▸ **Text**:
The present invention is generally directed to processes for the preparation of homopolymers of acrylic monomers and to copolymers containing homoacrylate segments. More specifically, the present invention relates to polymerization processes which provide homoacrylate and copolymeric acrylate resin products which possess narrow polydispersity properties and which polymerization processes proceed with high monomer to polymer conversion. In particular, this invention relates to acrylate polymerization processes which yield homoacrylate and copolymers containing homoacrylate segments having number average molecular weights (M.sub.n) above about 100 to about 1,000 and having a polydispersity ratio of the weight average molecular weight (M.sub.w) to the number average molecular weight (M.sub.n) of from about 1.0 to about 2.0.
The present invention provides in embodiments a pseudoliving polymerization process that enables the synthesis of narrow polydispersity homoacrylate and copolymeric acrylate resins from acrylate and acrylate derivative monomers. The process can, in embodiments, use known free radical initiators in combination with an oxygenated stable free radical agent and acrylate monomers to afford narrow polydispersity homoacrylate and copolymeric acrylate resins.
In other embodiments the acrylate polymerization processes of the present invention can be used to prepare block copolymers and multi-block polymer having narrow polydispersity properties wherein at least one of the blocks is optionally water soluble and subsequently added blocks or segments may be only partially or entirely water insoluble thereby providing a means for preparing surface active or surfactant materials having well defined polydispersity and hydrophobe-lipophobe balance (HLB) properties.

▸ **Information supplied**:

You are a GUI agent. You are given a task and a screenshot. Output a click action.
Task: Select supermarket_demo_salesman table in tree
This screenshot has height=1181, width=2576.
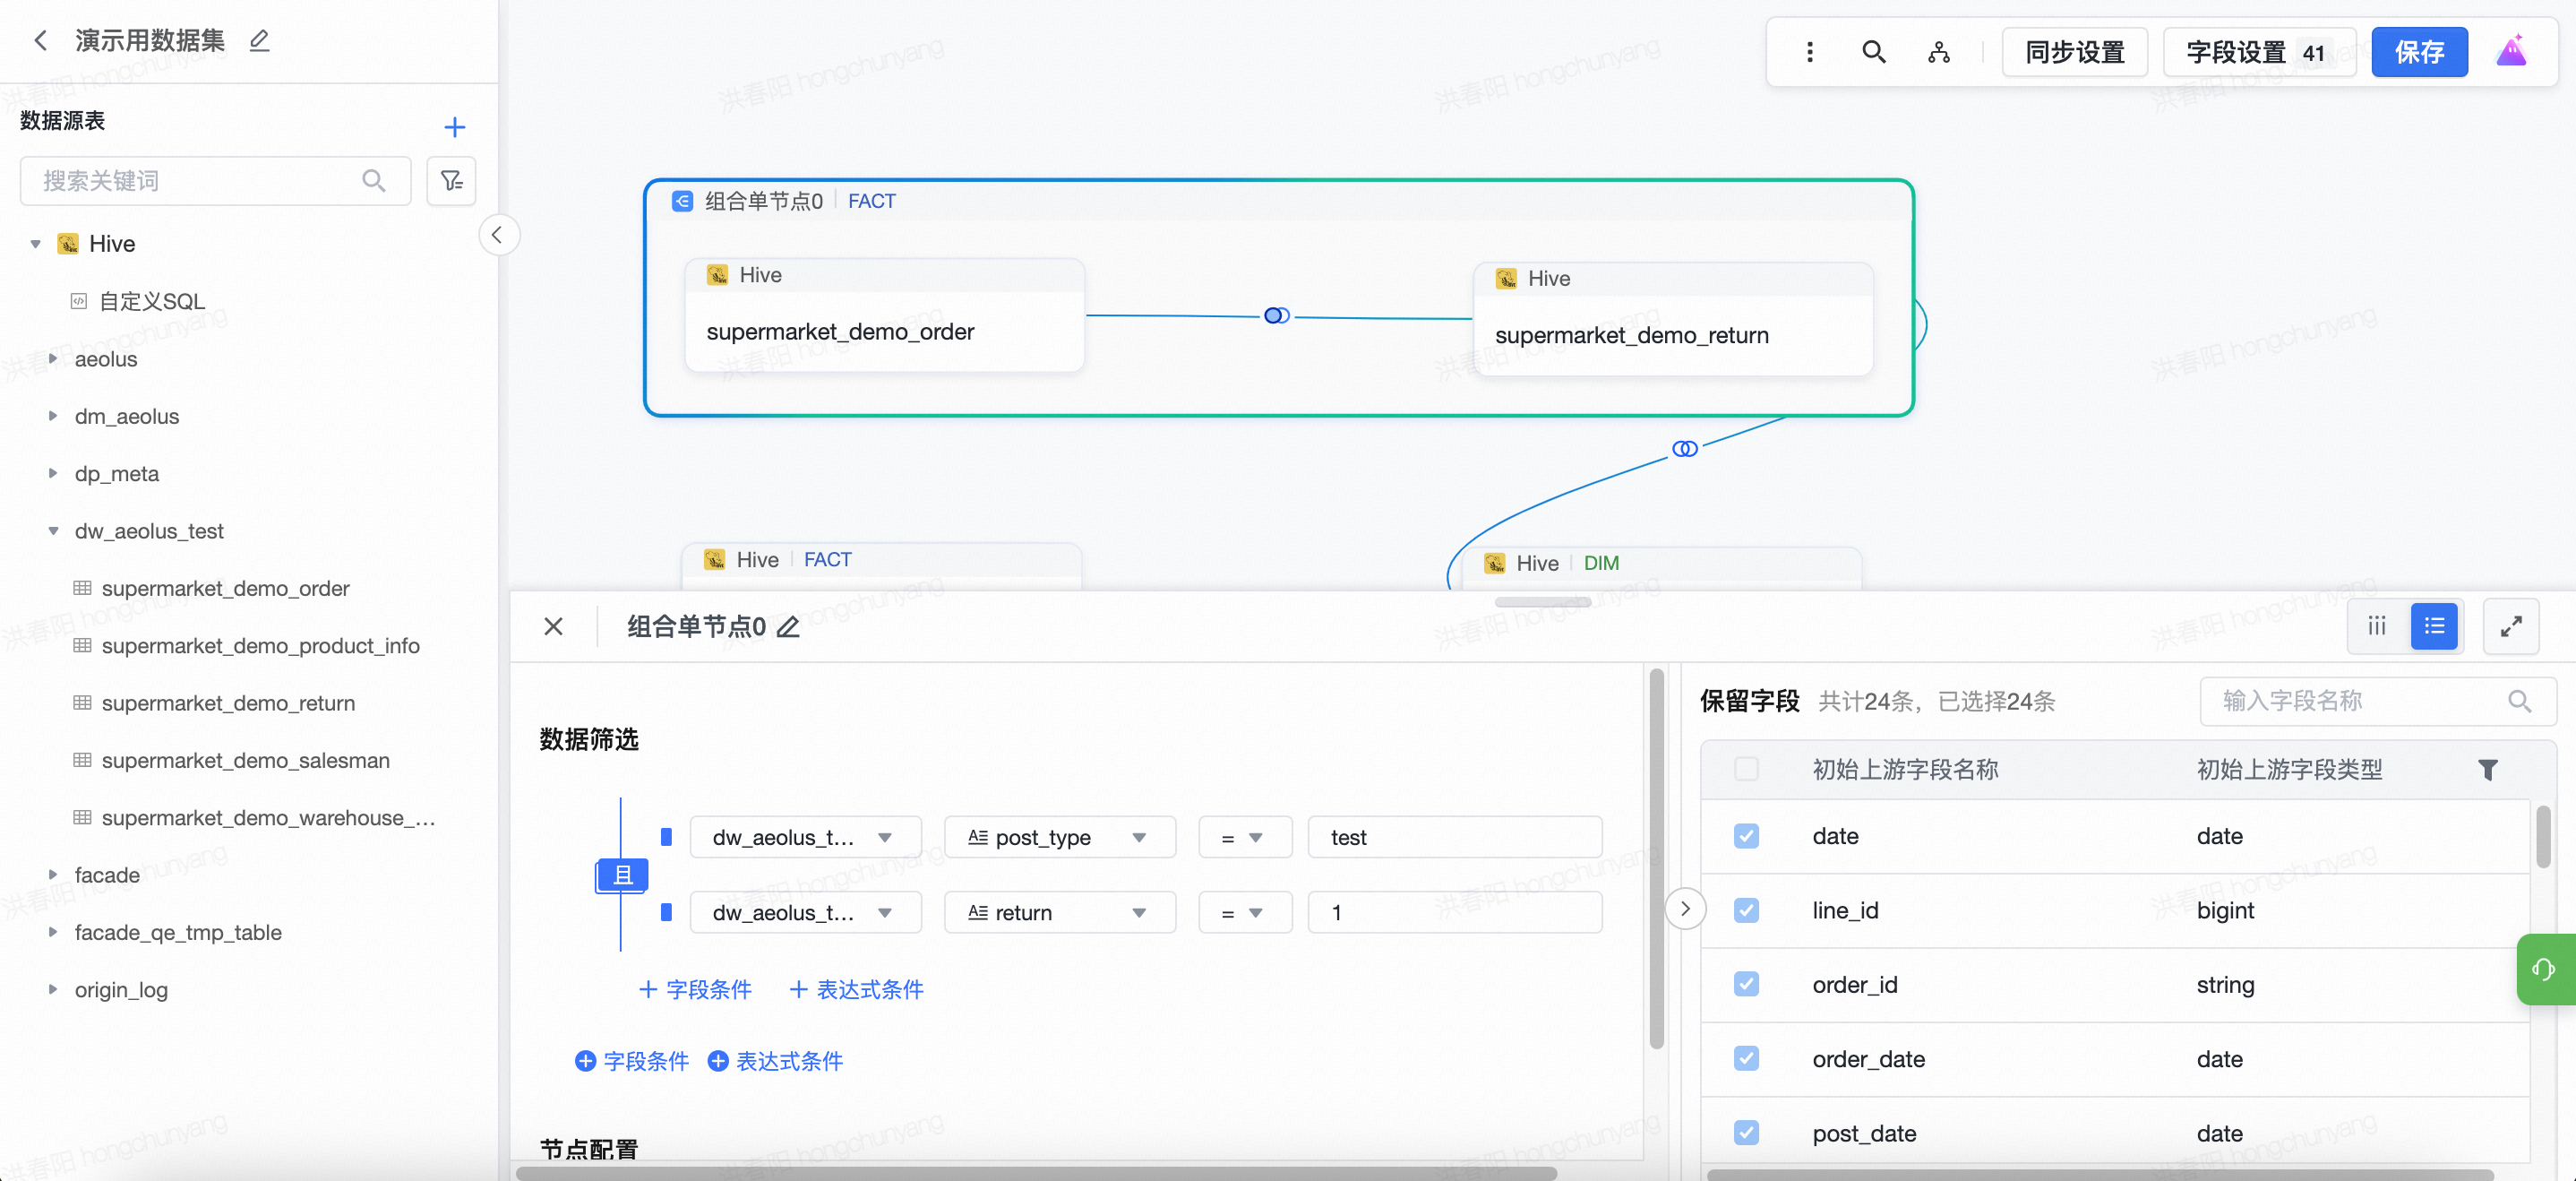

▸ **Exercise 1**:
From the text on acrylate polymerization processes, return verbatim the part that opens with the words containing "The present invention is" and closes with "to about 2.0.".
▸ **Exercise 2**:
List each distinct abbreviation that appears in parentheses in the text on acrylate polymerization processes.
▸ **Exercise 3**:
Write what comes next in the text on acrylate polymerization processes, continuing from its final sentence.

▸ **Exercise answer 1**:
The present invention is generally directed to processes for the preparation of homopolymers of acrylic monomers and to copolymers containing homoacrylate segments. More specifically, the present invention relates to polymerization processes which provide homoacrylate and copolymeric acrylate resin products which possess narrow polydispersity properties and which polymerization processes proceed with high monomer to polymer conversion. In particular, this invention relates to acrylate polymerization processes which yield homoacrylate and copolymers containing homoacrylate segments having number average molecular weights (M.sub.n) above about 100 to about 1,000 and having a polydispersity ratio of the weight average molecular weight (M.sub.w) to the number average molecular weight (M.sub.n) of from about 1.0 to about 2.0.

▸ **Exercise answer 2**:
M.sub.n, M.sub.w, HLB

▸ **Exercise answer 3**:
Many polymerization processes used for the synthesis of narrow polydispersity acrylate and related resins, such as anionic, cationic, and group transfer polymerization processes, are severely limited by the need for anhydrous reaction conditions and monomers which do not contain protic or reactive functional groups, for example, hydroxy (OH) carboxy (CO.sub.2 H), amino (NH), and the like. As a consequence, these processes are not readily applicable to the polymerizaton of acrylate monomers since these monomer materials tend to be hydroscopic and any associated water may readily destroy the polymerization initiator component, for example, the hydrolysis or protonation of organolithium reagents, or in other ways cause the polymerization to fail entirely or to be industrially inefficient.
Conventional free radical polymerization processes that are used to polymerize acrylate monomers inherently give broad polydispersity resin products or require that sophisticated processing conditions and materials handling protocols be employed.
The polymer resins produced by processes of the present invention, in embodiments, are essentially monomodal, that is the molecular weight distribution is narrow and indicative of a Poisson character and without shoulders or side bands. In embodiments, by repeating the heating step, comprising the combined initiation and polymerization step, there is provided a means for obtaining monomodal mixtures of polymer resins that are compositionally the same resin type having characteristics of both narrow polydispersity and known or selectable modality greater than 1. In embodiments, the process of the instant invention provides a means for conducting homoacrylate polymerization processes on multikilogram or larger scales. The aforementioned embodiments may be accomplished in a one or single pot reactor environment. In embodiments, polymeric chain growth proceeds by a pseudoliving mechanism and can provide resins of variable molecular weights from very low to very high, for example, less than about 2,000 up to about 200,000 while maintaining narrow molecular weight distributions or polydispersities. In embodiments, block and multi-block copolymers can be synthesized by the aforementioned stable free radical moderated homoacrylate polymerization processes wherein each block formed is well defined in length by the sequentially added and reacted monomer and wherein each additional block that is formed also possesses a narrow molecular weight distribution.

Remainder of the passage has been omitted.